* **Problems and tasks**:
[A] Using the post about the Malibu fire, answer these three questions:
(i) What phrase appeared in the subject line of the email?
(ii) What is the title of the LA Times article the post mentions?
(iii) What was the ten-year-old volunteer doing on the beach?
[B] Retype the stretch of the post about the Malibu fire from "I don't know" through "L.A. Stories said...".
[C] Summarize the post about the Malibu fire in two sentences.

* **Document text**:

..........

The next day I got an email with "surf n burn" in the subject line, and a brief message: "Heres a few snap shots of the Malibu fire. While the fire was burning the hills the surfing was great." His photos are worth checking out.

Incidentally he wasn't the only one who found a "once in a lifetime" opportunity for recreation in spite of/thanks to the unfolding natural disaster. There's an article in the LA times about it called "Bad day for fires, great day for surfing". The last lines of the article quotes a pretty insightful ten year-old volunteer who was picking up trash on the beach: "They probably care [about the fire], in a way," Sawyer said of his fellow beachgoers. "It's just that they don't want to get too involved in it."

I don't know quite how to describe the reactions to the fire that I've felt and observed here. It's not quite indifference or apathy. Perhaps it's a kind of intentional amnesia, a way of forgetting things as they happen- yet I'm still not sure whether this would be an under- or overstatement. I think the ten year-old described it best-- what is, in my opinion, an authentic and even characteristic L.A. experience.

-Kamilah Willingham

2 comments:

L.A. Stories said...

..........

* **Data section**:
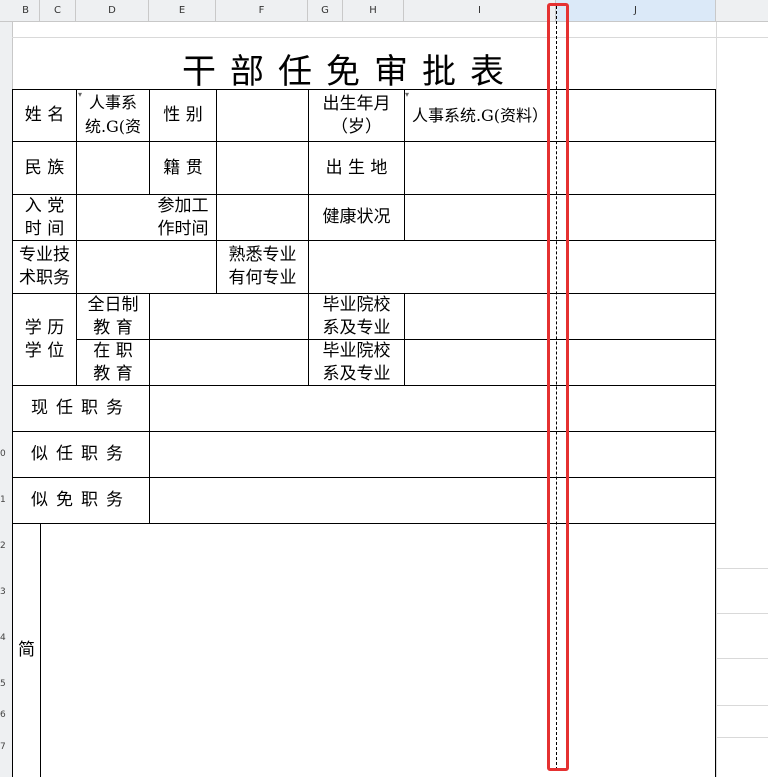  I want to click on column-header-i: I, so click(480, 10).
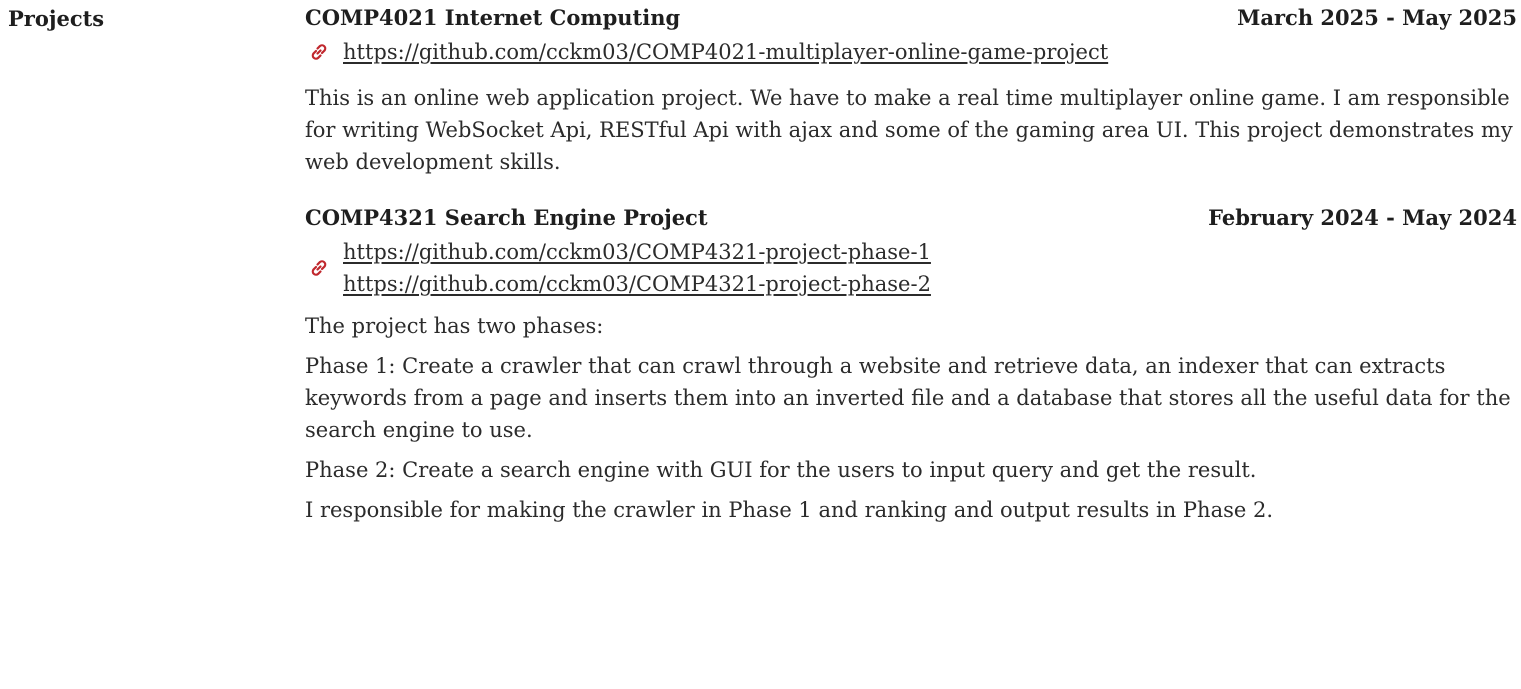 The height and width of the screenshot is (689, 1521). What do you see at coordinates (454, 326) in the screenshot?
I see `project-description: The project has two phases:` at bounding box center [454, 326].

..........

* **Responses**:
[A]
(i) "surf n burn"
(ii) "Bad day for fires, great day for surfing"
(iii) Picking up trash

[B]
I don't know quite how to describe the reactions to the fire that I've felt and observed here. It's not quite indifference or apathy. Perhaps it's a kind of intentional amnesia, a way of forgetting things as they happen- yet I'm still not sure whether this would be an under- or overstatement. I think the ten year-old described it best-- what is, in my opinion, an authentic and even characteristic L.A. experience.

-Kamilah Willingham

2 comments:

L.A. Stories said...

[C] The writer received an email with snapshots of the Malibu fire saying the surfing was great while the hills burned, and then cites an LA Times article, "Bad day for fires, great day for surfing," that quotes a ten-year-old volunteer saying beachgoers probably care but don't want to get too involved. The writer calls local reactions to the fire not quite indifference or apathy but perhaps a kind of intentional amnesia, and says the boy best described what the writer considers an authentic and even characteristic L.A. experience.